▶ [Exercise tasks]:
A - Do these statements agree with the HPSDR message below? (i) Most boards in the modular version of hpsdr can be obtained from tapr.org. (ii) Most users assemble their boards themselves from parts. (iii) The software and firmware are proprietary. Answer yes or no for each, and quote the words of the message that decide it.
B - In the HPSDR message below, which site markets the integrated, single-board transceivers?
C - Reproduce word for word the part of the HPSDR message below that starts at "[hpsdr] Newbie saying" and ends at "available from tapr.org.".

▶ [Source]:
::::::::
[hpsdr] Newbie saying hello and getting a sanity check

David McQuate mcquate at sonic.net
Sat Jul 20 13:02:48 PDT 2013


Hi Adam,
   I would guess that there are hundreds of hams using HPSDR boards 
actively on the air.  Very high quality is usually reported.  Most 
boards in the modular version of hpsdr (Mercury, PennyLane, Metis, 
Magister, Excalibur, Atlas, Alex) are available from tapr.org.  
Integrated, single-board transceivers and packaged versions of these are 
marketed by apache-labs.com.  By far the majority of users purchase 
factory-assembled boards, and then, for the modular series, assemble 
them into working tranceivers.  Some use these with transverters for the 
VHF, UHF and microwave ham bands.  Software and firmware are 
open-source.  Many have contributed to the development.
::::::::
▶ [Given information]:

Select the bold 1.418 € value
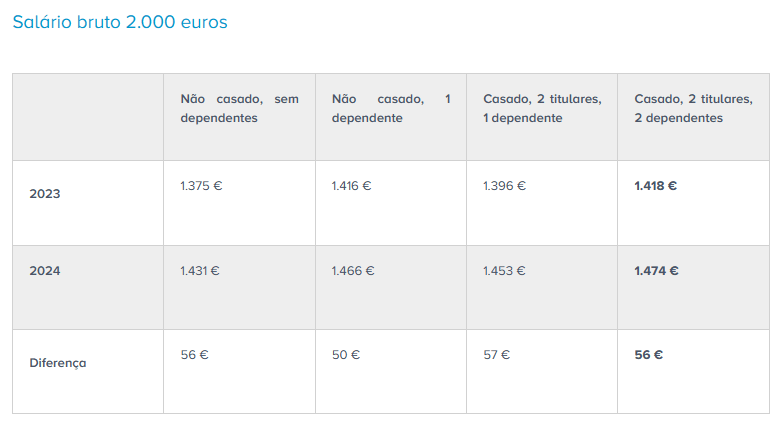 (656, 186)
::::::::
▶ [Task-by-task results]:
A -
(i) Yes: "Most boards in the modular version of hpsdr (Mercury, PennyLane, Metis, Magister, Excalibur, Atlas, Alex) are available from tapr.org."
(ii) No: "By far the majority of users purchase factory-assembled boards"
(iii) No: "Software and firmware are open-source."

B - apache-labs.com

C -
[hpsdr] Newbie saying hello and getting a sanity check

David McQuate mcquate at sonic.net
Sat Jul 20 13:02:48 PDT 2013


Hi Adam,
   I would guess that there are hundreds of hams using HPSDR boards 
actively on the air.  Very high quality is usually reported.  Most 
boards in the modular version of hpsdr (Mercury, PennyLane, Metis, 
Magister, Excalibur, Atlas, Alex) are available from tapr.org.